WHAT THIS TASK INVOLVES: Swap every "search box" in the items below for "search field" and write them out again, changing nothing else.

================

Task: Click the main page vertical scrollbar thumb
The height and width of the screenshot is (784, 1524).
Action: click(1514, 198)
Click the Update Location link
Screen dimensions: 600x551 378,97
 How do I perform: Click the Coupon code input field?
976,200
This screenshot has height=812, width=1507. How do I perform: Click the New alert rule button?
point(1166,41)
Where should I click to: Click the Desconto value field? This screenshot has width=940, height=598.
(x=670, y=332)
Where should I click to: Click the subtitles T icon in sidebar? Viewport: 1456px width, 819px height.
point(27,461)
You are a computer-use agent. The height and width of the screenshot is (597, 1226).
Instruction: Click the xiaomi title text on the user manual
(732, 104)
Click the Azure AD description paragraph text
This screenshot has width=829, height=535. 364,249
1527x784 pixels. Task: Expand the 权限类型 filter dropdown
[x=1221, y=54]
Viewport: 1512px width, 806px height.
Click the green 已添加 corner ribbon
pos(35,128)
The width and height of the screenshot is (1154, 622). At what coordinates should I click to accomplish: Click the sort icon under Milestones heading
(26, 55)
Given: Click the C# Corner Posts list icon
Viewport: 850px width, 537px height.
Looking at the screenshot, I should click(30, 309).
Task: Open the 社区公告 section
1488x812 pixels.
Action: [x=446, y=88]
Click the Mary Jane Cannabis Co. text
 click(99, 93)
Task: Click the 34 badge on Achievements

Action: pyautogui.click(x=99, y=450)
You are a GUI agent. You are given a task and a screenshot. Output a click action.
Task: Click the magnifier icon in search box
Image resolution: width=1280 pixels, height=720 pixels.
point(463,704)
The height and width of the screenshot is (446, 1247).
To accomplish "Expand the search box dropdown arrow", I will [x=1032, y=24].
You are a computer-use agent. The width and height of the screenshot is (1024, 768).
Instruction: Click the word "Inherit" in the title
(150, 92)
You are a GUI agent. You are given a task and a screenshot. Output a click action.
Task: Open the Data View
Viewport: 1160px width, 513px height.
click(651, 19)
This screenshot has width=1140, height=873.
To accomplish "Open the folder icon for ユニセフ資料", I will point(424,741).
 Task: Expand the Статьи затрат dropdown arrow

================

RESULT BELOW:
Task: Click the main page vertical scrollbar thumb
The height and width of the screenshot is (784, 1524).
Action: click(1514, 198)
Click the Update Location link
Screen dimensions: 600x551 378,97
 How do I perform: Click the Coupon code input field?
976,200
This screenshot has height=812, width=1507. How do I perform: Click the New alert rule button?
point(1166,41)
Where should I click to: Click the Desconto value field? This screenshot has width=940, height=598.
(x=670, y=332)
Where should I click to: Click the subtitles T icon in sidebar? Viewport: 1456px width, 819px height.
point(27,461)
You are a computer-use agent. The height and width of the screenshot is (597, 1226).
Instruction: Click the xiaomi title text on the user manual
(732, 104)
Click the Azure AD description paragraph text
This screenshot has width=829, height=535. 364,249
1527x784 pixels. Task: Expand the 权限类型 filter dropdown
[x=1221, y=54]
Viewport: 1512px width, 806px height.
Click the green 已添加 corner ribbon
pos(35,128)
The width and height of the screenshot is (1154, 622). At what coordinates should I click to accomplish: Click the sort icon under Milestones heading
(26, 55)
Given: Click the C# Corner Posts list icon
Viewport: 850px width, 537px height.
Looking at the screenshot, I should click(30, 309).
Task: Open the 社区公告 section
1488x812 pixels.
Action: [x=446, y=88]
Click the Mary Jane Cannabis Co. text
 click(99, 93)
Task: Click the 34 badge on Achievements

Action: pyautogui.click(x=99, y=450)
You are a GUI agent. You are given a task and a screenshot. Output a click action.
Task: Click the magnifier icon in search field
Image resolution: width=1280 pixels, height=720 pixels.
point(463,704)
The height and width of the screenshot is (446, 1247).
To accomplish "Expand the search field dropdown arrow", I will [x=1032, y=24].
You are a computer-use agent. The width and height of the screenshot is (1024, 768).
Instruction: Click the word "Inherit" in the title
(150, 92)
You are a GUI agent. You are given a task and a screenshot. Output a click action.
Task: Open the Data View
Viewport: 1160px width, 513px height.
click(651, 19)
This screenshot has width=1140, height=873.
To accomplish "Open the folder icon for ユニセフ資料", I will point(424,741).
 Task: Expand the Статьи затрат dropdown arrow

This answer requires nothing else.